Gains and lift chart:commercial scores

The model performance has been assessed on both training set and validation set by sample categories of the full (Proxy+Fintech+RI), fintech applications (Fintech+RI) and fintech funded, by applicant type of consumer or commercial and by combined or segments. The detailed comparison can be found in Table 1, Fig. 1 and 2. Key findings of validation include:

  • Customized new scoring models almost always outperform the three benchmark bureau scores regardless of the sample categories in the validation.

  • For consumer applications, XGBoost significantly outperforms the other three methods in the clean segment of Fintech applications, also has best GINI in combined segments validation. Decision tree has the best separation KS or gains at the 1st decile in the full validation data of Fintech applications. Logistic regression has the best separation KS or gains in the dirty segment of Fintech applications. NDT can have better seperation in clean segment.

  • For commercial applications, there is more volatility in their performances in the fintech applications: generic algorithms always outperform logistic regression and the benchmark scores in the sample of Fintech+RI, however logistic regression and they sometimes underperform some of the benchmarks in the fintech booked applications. Decision tree seems to provide more stable separation and discriminatory power and XGBoost has the highest gains in the 3rd decile.

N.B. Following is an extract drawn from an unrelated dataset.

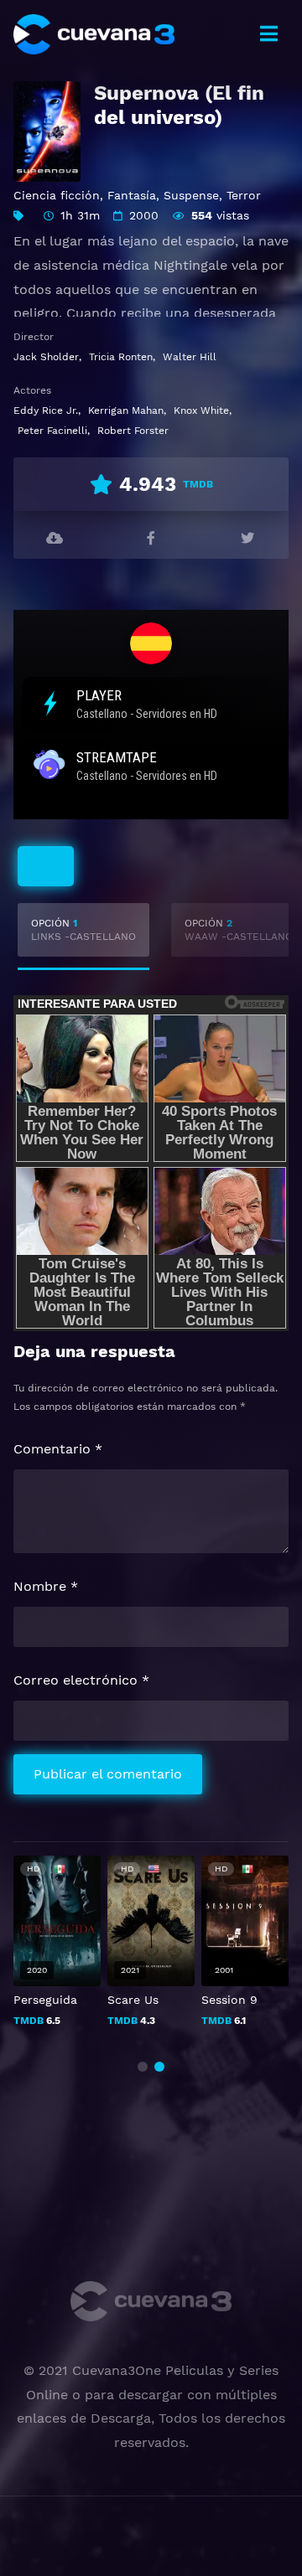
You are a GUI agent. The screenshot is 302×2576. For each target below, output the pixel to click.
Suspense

  • For the consumer applications, the new scores seem to slightly underestimate the bad rate with most of the Z-statistics being positive but not severe (\({<}\)1.96) and the risk ordering is in the right direction. For commercial applications, the new scores seem to slightly overestimate the bad rate with most of the Z-statistics being negative for fintech applications due to the higher bad rate in the proxy sample. This problem does not appear to be severe for generic algorithms, but more severe for logistic regression so further calibration may be needed even though the risk ordering is in the right direction.

5 Conclusion

Supplemental samples are effective and useful for both reject inference and predictive modeling in credit scoring. By leveraging the tailored supplemental samples, we have demonstrated that traditional credit scoring tools and innovative generic algorithms, which are from machine learning and interpretable AI, can both be utilized to assess default risk for fintech loan applications when the original volume and number of bad observations are small and not sufficient for modeling. They can provide significantly better performances than the existing benchmark scores. Generic algorithms can sometimes overfit so additional out-of-time validations need to be required for further investigation in practice.